A settembre riprende l’attività scolastica e, ancora oggi, gli studenti italiani, si troveranno, prima o poi, alle prese con il romanzo di Alessandro Manzoni, “I promessi sposi”. Un testo che racconta un’epoca in cui possiamo ritrovare le radici della nostra cultura familiare, sociale e religiosa. A distanza di 140 anni dalla morte di Manzoni (1785-1873), il critico e insegnante presso l’Istituto Italiano di Fotografia Roberto Mutti, ha chiesto ai suoi studenti di cimentarsi con l’interpretazione del romanzo manzoniano in chiave contemporanea.

“Un lavoro non così semplice per gli studenti – afferma Mutti – perchè il testo de I promessi sposi, ricorda a tutti il lavoro scolastico e ciò che ne consegue, ma anche perchè il suo mondo di relazioni è ormai molto lontano rispetto alla società di oggi. Pertanto i ragazzi mi hanno espresso non poche difficoltà e resistenze. Dal lavoro insieme credo che siano stati prodotti una serie di scatti e ritratti interessanti”.

Tutti i lavori fotografici saranno esposti all’associazione culturale Spazio Tadini di Milano, in via Jommelli, 24 (visite da martedì a sabato dalle 15.30 alle 19). La mostra inaugurerà il 19 settmbre alle ore 18 alla presenza del preside della scuola Maurizio Cavalli, degli studenti e degli insegnanti dell’istituto.

Spazio Tadini invita tutte le scolaresche milanesi a visitare la mostra fino al 5 ottobre (sabato 5 ottobre sarà aperta in relazione alla Giornata del Contemporaneo dell’Amaci) .

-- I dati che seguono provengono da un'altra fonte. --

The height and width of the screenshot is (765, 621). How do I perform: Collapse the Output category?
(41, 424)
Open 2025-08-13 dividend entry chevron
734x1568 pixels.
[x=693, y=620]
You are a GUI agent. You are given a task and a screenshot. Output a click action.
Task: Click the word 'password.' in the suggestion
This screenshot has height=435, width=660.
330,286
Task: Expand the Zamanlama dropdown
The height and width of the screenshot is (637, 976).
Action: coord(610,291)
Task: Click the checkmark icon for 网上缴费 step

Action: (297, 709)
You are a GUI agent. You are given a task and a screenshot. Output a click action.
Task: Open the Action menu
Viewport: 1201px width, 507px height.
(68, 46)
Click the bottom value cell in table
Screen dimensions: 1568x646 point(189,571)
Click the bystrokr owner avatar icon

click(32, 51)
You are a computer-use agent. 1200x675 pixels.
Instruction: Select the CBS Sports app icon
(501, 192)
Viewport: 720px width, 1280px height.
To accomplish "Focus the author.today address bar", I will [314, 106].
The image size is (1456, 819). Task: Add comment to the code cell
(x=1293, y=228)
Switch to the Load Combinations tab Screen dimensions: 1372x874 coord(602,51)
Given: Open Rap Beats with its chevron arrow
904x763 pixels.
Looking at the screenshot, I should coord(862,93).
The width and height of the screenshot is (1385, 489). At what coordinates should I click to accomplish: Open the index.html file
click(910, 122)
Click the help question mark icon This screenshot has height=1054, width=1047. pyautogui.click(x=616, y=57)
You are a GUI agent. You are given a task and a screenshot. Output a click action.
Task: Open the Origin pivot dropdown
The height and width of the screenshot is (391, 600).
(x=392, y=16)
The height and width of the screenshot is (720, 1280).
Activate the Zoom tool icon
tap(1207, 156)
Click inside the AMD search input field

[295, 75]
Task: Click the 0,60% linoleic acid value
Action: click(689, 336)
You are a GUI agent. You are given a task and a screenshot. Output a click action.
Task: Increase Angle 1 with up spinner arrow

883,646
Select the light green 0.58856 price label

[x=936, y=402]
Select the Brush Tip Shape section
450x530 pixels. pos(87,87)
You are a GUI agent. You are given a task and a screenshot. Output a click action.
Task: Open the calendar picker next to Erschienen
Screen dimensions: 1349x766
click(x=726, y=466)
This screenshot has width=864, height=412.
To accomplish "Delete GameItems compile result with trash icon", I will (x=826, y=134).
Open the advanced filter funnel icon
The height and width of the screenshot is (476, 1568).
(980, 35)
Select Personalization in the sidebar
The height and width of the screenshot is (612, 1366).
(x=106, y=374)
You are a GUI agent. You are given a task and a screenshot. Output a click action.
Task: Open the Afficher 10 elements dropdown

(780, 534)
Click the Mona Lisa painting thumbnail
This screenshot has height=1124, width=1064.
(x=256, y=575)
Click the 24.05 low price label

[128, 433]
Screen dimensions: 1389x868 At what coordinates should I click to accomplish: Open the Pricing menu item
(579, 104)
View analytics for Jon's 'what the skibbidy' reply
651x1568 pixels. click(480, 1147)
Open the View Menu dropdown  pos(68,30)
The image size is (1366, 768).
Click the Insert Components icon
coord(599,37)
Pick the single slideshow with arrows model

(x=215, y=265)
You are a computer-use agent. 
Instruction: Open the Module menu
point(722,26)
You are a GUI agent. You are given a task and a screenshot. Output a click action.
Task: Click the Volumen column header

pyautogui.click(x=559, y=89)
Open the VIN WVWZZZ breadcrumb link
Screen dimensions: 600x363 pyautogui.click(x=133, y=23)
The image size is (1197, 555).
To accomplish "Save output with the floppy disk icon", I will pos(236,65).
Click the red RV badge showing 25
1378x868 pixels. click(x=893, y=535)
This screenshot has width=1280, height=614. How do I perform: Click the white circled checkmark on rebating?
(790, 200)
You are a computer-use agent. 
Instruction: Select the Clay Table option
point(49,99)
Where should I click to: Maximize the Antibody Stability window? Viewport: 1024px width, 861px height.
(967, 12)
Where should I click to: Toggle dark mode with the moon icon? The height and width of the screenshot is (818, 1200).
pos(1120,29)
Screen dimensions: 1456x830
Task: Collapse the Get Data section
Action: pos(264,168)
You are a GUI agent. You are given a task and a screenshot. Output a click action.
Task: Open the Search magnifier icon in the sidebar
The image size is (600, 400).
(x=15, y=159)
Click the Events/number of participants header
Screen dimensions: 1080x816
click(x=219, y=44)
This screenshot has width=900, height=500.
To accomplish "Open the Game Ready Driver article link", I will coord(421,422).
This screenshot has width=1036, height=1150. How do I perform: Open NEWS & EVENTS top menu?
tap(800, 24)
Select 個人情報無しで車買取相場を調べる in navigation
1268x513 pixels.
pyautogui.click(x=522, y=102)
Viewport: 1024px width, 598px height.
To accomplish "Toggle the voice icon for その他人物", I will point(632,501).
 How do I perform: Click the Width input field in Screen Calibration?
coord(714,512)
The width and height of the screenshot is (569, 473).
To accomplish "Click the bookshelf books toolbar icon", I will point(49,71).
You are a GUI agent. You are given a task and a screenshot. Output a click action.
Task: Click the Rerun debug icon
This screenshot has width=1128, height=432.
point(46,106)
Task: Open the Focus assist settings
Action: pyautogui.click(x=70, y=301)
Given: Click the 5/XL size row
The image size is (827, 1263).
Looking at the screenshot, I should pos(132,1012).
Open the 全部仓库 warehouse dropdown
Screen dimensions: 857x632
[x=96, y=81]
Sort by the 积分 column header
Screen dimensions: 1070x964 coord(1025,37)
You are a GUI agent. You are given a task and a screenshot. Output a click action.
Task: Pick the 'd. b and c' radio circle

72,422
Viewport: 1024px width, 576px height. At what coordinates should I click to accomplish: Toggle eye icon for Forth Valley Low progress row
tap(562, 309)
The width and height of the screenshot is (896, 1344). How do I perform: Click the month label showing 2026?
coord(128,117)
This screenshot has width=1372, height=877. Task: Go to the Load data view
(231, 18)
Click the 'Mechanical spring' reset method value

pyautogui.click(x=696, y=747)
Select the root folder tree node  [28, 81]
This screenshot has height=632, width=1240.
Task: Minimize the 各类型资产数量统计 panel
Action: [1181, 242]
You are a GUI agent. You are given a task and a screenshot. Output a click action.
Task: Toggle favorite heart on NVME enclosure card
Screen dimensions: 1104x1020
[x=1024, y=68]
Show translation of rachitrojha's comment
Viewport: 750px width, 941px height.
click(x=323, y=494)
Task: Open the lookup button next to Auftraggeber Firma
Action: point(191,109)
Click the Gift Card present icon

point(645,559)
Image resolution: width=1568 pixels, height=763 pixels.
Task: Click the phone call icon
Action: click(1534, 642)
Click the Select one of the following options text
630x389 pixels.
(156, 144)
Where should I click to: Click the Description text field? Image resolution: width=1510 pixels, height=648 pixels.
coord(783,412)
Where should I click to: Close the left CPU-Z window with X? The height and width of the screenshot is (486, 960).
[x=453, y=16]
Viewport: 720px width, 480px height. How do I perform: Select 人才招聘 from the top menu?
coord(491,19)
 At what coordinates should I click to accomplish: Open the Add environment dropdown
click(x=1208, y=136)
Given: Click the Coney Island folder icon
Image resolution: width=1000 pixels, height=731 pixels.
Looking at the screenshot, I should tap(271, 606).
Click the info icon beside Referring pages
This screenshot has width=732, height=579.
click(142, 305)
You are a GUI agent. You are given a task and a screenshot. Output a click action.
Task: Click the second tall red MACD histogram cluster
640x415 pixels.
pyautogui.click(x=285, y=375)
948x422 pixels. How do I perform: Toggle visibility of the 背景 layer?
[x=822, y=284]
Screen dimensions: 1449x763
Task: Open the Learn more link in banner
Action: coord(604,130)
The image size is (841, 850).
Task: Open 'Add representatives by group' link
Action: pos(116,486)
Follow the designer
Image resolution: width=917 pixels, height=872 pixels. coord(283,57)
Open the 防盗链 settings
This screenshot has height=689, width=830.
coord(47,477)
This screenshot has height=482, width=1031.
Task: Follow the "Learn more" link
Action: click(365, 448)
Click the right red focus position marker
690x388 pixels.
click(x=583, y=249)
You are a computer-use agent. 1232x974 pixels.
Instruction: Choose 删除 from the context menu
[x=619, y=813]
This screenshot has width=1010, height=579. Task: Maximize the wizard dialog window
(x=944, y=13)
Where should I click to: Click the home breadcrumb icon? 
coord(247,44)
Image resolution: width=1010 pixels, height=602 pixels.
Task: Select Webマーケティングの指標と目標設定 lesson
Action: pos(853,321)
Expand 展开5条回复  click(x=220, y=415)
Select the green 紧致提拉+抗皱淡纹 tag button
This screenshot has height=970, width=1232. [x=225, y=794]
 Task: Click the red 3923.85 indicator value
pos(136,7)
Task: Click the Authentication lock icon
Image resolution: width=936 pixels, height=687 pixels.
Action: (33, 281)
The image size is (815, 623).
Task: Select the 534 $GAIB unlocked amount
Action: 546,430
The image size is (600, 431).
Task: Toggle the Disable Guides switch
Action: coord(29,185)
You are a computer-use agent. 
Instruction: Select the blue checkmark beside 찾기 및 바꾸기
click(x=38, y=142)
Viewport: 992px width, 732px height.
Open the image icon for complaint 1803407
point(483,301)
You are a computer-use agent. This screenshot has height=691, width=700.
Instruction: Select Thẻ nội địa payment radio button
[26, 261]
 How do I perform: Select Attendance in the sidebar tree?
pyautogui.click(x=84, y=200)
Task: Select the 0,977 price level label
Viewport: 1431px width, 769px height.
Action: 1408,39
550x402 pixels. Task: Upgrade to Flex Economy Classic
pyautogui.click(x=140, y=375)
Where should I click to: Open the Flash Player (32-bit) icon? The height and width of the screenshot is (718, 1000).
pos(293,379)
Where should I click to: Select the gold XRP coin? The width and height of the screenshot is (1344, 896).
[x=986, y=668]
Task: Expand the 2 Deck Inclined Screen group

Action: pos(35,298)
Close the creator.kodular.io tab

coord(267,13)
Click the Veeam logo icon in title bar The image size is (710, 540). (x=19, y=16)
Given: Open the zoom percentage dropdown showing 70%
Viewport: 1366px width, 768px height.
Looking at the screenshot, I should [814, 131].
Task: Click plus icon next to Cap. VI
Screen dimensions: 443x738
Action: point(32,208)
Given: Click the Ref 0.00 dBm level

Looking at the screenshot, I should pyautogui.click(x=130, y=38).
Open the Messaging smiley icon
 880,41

TESTO CRITICO DI ROBERTO MUTTI
“Il confronto fra scrittura e fotografia è sempre produttivo e ricco di sorprese perché questi sono due linguaggi solo apparentemente lontani come dimostrano i tanti scrittori (Luigi Capuana, Giovanni Verga, Lewis Carroll, August Strindberg, Jack London, Èmile Zola, per non citali tutti) che alla fotografia si sono dedicati con passione e risultati pregevoli. Alcuni studenti dell’Istituto Italiano di Fotografia, a ideale conclusione del loro percorso di studi, si sono dunque misurati con un testo come “I Promessi Sposi” che ha la singolare caratteristica di essere apparentemente conosciuto da tutti perché la sua lettura è imposta dall’ordinamento scolastico ma, proprio per questa ragione, raramente approfondito con sguardo originale. Come oggi un giovane guarda al mondo descritto da Manzoni, che analogie si trovano con quello in cui viviamo, chi potrebbero essere oggi i Bravi, di quali efferatezze si macchierebbero i potenti, a
quali valori si appellerebbero una Lucia e un Renzo contemporanei? Il seminario si è articolato durante tutto l’anno scolastico per consentire una riflessione critica che per un verso incoraggiasse i singoli a trovare la strada dell’interpretazione personale e per l’altro fosse frutto di un lavoro collettivo fatto di reciproche osservazioni. Lasciati liberi di esprimersi ma contemporaneamente
indirizzati a un metodo di lavoro serio e rigoroso, gli studenti hanno realizzato ricerche che risentono delle loro inclinazioni e preferenze. Così “Premiato Studio Promessi Sposi” – questo è il titolo della loro mostra collettiva accompagnata
dall’omonimo catalogo – accosta still-life e ritratti, paesaggi e fotografie che sembrano create per il mondo della moda, visioni delicate e immagini provocatorie che rivelano come il romanzo possa essere rivisitato alla luce del presente.”